Bartlett then synthesized Xe+(PtF6-), the very first stable chemically bonded compound of a noble gas. Later many other noble gas compounds were identified, such as xenon hexafluoride, xenon difluoride, krypton difluoride (about which I'll say a little more below).
Maybe Bartlett's noble work deserved a Nobel, but for some reason, he didn't win it.
Xenon hexafluoride is an interesting and somewhat dangerous compound inasmuch as if it gets wet it is rapidly hydrolyzed to give HF and XeO3 (in equilibrium with "xenic acid," which is if it is allowed to dry, can and does spontaneously explode, leaving not a trace of its existence. (This is why xenon headlights should be banned, for their terrorist potential, but no, let's not go there.)
Anyway, about oxygen difluoride: I have always thought of it as a laboratory curiosity of no practical significance until now.
On another website where I read and write sometimes, I was recently discussing the fluorination of molten salts from the MSRE, the molten salt reactor experiment, where uranium was decontaminated from fission products in a matter of hours by distillation in a stream of fluorine gas.
I have always assumed that the plutonium was carried with the uranium, at least partially, but apparently according to those who have delved into the particular ORNL documents more than I have, this was not true.
The problem is that while PuF6 is stable in a stream of fluorine gas, it is only slowly formed from PuF4 by direct fluorination. This made a problem for the ORNL guys in removing the plutonium from their molten salt mixture.
Not to worry though. I checked back through my files and found a paper out of Los Alamos by Mills and Reese touching on this point, Journal of Alloys and Compounds, 213/214 (1994) 360-362 "Separation of plutonium and americium by low-temperature fluorination"
The fluorinating agent in this case is well, oxygen difluoride, which is made by direct reaction using a cryogenic trap, between fluorine and oxygen. When the oxygen fluoride gas is allowed to boil off on to plutonium tetrafluoride, the volatile plutonium hexafluoride gas.
This is considered an excellent way to remove plutonium from americium (and curium), since americium and curium both are more "lanthanide like" than plutonium, even if americium has a well defined +5 oxidation state. (Separations of curium and americium are more difficult, by the way.)
Thus in a modern pyroprocessing system, avoiding the limitations of solvent based extraction systems, which suffer limited stability in high radiation fields. (This is not true, by the way of so called "ionic liquids" in which it is possible to form plutonium electride salts in high radiation fields.) This sort of thing will become increasingly important should humanity seriously attempt to address climate change. Interestingly this chemistry should be very clean, resulting only in HF and plutonium oxide with no residual solvents. HF is easily neutralized with calcium carbonate to give insoluble CaF2, the mineral fluorite from which most fluorine is currently mined and carbon dioxide.

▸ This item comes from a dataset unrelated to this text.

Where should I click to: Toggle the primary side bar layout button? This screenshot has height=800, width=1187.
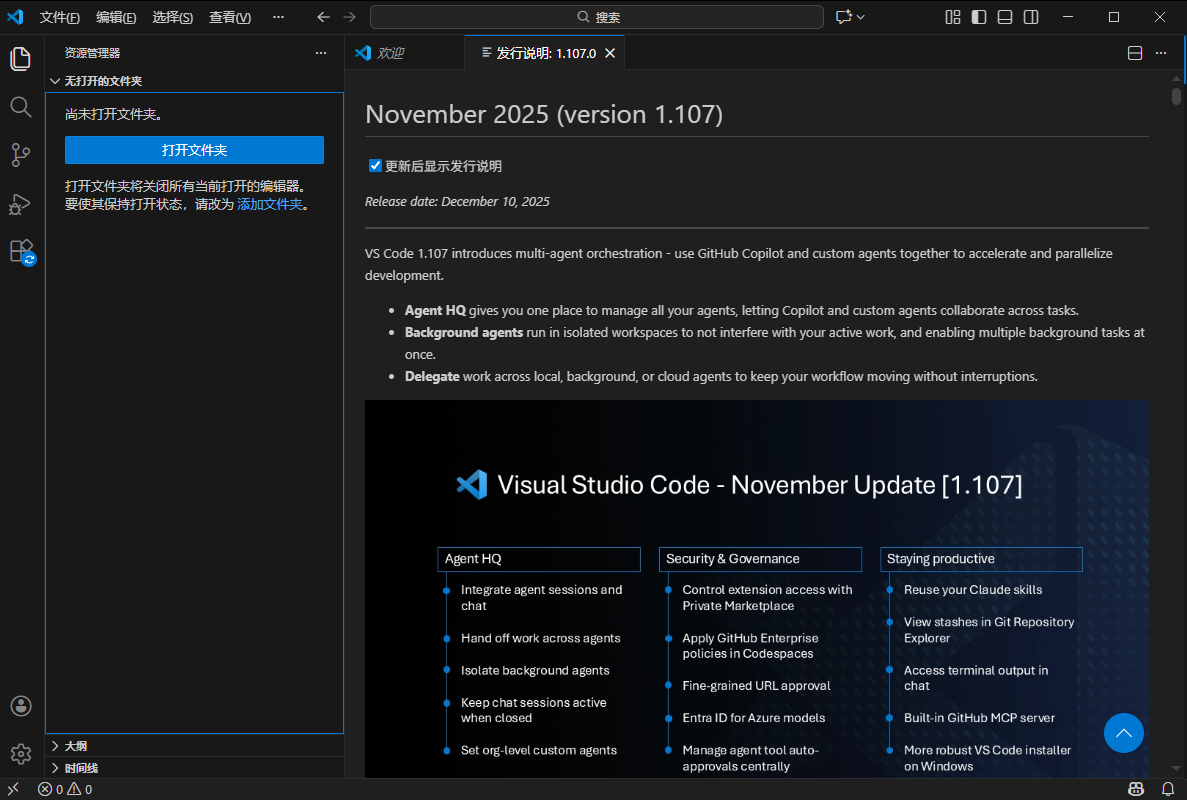tap(979, 17)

Another paper that touches on exotic compounds being used to make plutonium hexafluoride is work by Yu. V. Drobyshevskii, V. N. Prusakov and V. F. Serik out of the I. V. Kurchatov Institute of Atomic Energy, out of so called "classified abstracts." These scientists observed PuF4 in equilibrium with very low temperature KrF2 and found that there was a solid phase reaction at the interface between the two solids to give gaseous PuF6.
Esoteric I guess, but cool nonetheless.